Stored records
• • • • • • •

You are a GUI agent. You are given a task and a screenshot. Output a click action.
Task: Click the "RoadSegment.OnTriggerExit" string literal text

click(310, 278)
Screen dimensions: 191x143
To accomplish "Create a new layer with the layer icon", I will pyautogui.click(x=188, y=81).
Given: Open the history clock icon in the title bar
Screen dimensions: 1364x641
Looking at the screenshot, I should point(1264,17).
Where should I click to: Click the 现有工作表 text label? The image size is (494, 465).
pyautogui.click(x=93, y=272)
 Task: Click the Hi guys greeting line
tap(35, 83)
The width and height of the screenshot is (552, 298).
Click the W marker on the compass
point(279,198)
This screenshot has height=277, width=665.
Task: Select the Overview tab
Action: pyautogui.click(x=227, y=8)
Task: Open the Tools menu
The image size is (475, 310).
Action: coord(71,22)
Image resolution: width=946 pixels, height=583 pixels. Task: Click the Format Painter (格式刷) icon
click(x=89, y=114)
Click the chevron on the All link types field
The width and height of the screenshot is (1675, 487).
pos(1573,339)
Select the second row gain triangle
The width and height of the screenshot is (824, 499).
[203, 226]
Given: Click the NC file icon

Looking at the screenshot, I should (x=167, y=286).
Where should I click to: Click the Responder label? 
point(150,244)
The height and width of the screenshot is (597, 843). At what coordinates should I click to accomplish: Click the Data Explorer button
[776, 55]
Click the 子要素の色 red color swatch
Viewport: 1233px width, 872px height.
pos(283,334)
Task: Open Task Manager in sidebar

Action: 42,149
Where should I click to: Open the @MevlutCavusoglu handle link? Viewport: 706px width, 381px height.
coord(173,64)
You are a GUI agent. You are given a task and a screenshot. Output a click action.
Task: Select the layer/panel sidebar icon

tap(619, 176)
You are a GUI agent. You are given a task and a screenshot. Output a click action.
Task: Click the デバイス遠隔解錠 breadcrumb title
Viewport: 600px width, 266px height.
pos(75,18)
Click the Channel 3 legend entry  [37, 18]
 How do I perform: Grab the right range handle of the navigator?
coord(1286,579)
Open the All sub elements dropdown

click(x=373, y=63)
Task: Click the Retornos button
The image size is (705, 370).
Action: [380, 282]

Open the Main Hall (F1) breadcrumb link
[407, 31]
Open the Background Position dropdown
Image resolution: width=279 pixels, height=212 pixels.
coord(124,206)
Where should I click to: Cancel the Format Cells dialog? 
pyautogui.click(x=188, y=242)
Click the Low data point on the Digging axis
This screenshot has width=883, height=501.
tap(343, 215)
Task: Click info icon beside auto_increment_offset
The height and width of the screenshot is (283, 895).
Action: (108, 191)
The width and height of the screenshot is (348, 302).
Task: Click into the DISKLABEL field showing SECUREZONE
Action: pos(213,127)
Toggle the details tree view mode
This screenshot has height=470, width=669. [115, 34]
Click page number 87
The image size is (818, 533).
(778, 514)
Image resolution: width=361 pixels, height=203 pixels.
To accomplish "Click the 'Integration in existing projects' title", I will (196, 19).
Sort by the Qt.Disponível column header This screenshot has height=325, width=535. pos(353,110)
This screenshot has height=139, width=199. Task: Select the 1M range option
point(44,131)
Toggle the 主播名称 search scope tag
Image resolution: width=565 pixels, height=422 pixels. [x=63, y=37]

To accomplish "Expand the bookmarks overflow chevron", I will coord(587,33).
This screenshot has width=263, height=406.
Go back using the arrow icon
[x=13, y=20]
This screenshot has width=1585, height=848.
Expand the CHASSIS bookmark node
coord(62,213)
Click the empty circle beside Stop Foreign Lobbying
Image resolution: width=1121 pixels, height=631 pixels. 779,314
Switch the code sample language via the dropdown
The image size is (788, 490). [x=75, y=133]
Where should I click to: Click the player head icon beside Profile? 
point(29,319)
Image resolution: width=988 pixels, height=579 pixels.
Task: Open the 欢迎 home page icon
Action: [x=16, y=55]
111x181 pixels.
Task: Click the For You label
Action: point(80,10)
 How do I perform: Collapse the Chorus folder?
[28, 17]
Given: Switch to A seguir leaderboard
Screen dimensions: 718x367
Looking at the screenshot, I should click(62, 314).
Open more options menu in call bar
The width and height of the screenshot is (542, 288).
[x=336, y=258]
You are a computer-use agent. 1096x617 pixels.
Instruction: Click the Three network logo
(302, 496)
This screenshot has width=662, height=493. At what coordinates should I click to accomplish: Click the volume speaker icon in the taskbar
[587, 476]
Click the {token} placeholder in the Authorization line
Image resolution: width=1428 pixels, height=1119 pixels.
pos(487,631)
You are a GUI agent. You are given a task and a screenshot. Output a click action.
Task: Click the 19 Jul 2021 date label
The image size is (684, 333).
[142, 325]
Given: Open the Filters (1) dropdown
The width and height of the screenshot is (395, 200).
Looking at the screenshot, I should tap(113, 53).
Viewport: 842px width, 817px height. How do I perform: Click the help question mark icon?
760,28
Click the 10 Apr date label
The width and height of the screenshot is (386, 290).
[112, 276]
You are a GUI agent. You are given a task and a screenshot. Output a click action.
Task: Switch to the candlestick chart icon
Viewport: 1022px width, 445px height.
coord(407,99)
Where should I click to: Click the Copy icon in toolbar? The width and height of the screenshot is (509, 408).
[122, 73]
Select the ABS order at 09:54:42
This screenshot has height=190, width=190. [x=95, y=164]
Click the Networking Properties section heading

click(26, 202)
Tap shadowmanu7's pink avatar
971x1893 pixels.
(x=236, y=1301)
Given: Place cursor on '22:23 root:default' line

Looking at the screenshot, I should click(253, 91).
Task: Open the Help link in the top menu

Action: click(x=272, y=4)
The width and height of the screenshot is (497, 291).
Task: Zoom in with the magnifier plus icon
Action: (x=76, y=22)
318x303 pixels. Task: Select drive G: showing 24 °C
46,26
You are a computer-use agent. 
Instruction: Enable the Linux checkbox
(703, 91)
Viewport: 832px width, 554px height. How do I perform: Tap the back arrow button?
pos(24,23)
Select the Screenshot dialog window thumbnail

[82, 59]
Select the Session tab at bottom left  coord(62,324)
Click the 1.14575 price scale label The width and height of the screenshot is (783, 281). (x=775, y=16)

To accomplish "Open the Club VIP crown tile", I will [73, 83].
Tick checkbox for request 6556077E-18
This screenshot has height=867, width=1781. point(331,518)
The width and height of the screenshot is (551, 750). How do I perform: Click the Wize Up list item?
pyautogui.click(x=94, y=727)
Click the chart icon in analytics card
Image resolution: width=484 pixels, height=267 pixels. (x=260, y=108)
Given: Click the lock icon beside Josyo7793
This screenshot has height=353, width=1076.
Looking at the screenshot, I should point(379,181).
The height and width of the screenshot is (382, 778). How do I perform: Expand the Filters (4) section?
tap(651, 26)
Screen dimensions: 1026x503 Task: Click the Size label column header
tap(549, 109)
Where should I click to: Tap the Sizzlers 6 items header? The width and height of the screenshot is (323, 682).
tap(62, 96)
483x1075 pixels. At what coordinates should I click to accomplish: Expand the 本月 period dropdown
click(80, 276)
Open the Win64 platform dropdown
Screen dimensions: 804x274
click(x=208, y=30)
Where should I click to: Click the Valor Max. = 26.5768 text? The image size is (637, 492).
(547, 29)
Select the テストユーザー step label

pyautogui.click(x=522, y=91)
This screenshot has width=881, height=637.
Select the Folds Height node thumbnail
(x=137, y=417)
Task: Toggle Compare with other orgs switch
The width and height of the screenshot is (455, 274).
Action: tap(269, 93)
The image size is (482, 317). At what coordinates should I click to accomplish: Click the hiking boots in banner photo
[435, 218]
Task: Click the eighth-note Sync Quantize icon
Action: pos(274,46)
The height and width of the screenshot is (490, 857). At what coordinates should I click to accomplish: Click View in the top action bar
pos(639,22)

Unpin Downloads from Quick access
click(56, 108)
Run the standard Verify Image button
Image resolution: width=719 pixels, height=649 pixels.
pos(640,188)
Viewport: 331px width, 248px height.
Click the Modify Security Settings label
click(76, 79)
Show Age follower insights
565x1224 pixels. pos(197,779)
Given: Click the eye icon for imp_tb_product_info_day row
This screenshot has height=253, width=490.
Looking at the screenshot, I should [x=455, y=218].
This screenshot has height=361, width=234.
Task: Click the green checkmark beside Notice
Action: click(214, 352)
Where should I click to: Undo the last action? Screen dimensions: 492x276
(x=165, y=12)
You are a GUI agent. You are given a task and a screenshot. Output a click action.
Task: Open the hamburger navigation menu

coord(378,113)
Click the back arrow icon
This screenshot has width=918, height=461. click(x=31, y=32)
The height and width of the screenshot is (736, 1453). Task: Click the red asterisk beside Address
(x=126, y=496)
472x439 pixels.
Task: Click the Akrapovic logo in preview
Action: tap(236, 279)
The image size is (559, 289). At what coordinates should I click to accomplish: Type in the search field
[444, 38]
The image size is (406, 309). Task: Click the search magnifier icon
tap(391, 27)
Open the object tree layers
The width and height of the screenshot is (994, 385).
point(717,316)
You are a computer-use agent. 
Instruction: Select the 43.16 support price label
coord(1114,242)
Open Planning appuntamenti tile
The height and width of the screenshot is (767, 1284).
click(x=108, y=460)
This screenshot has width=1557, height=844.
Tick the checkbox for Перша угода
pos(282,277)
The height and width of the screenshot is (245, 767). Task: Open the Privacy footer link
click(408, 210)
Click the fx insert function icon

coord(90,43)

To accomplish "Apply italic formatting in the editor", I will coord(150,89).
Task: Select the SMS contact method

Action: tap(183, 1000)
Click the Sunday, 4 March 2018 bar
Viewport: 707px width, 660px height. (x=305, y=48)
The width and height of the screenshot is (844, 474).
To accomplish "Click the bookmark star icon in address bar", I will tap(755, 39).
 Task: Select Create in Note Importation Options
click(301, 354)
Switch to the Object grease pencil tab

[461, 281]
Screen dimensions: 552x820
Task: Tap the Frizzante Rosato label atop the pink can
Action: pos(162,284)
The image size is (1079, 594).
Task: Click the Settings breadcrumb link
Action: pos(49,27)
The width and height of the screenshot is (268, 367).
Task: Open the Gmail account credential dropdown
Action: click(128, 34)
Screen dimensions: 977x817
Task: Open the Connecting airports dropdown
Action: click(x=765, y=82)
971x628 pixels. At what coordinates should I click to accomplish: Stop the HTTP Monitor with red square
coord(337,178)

• • • • • • •

» **Exercise requirements**
Restate exactly the records above from their first line through the line that holds "Screen dimensions: 191x143", please, including both and leaving out all others.

» **Solution to the exercise**
You are a GUI agent. You are given a task and a screenshot. Output a click action.
Task: Click the "RoadSegment.OnTriggerExit" string literal text

click(310, 278)
Screen dimensions: 191x143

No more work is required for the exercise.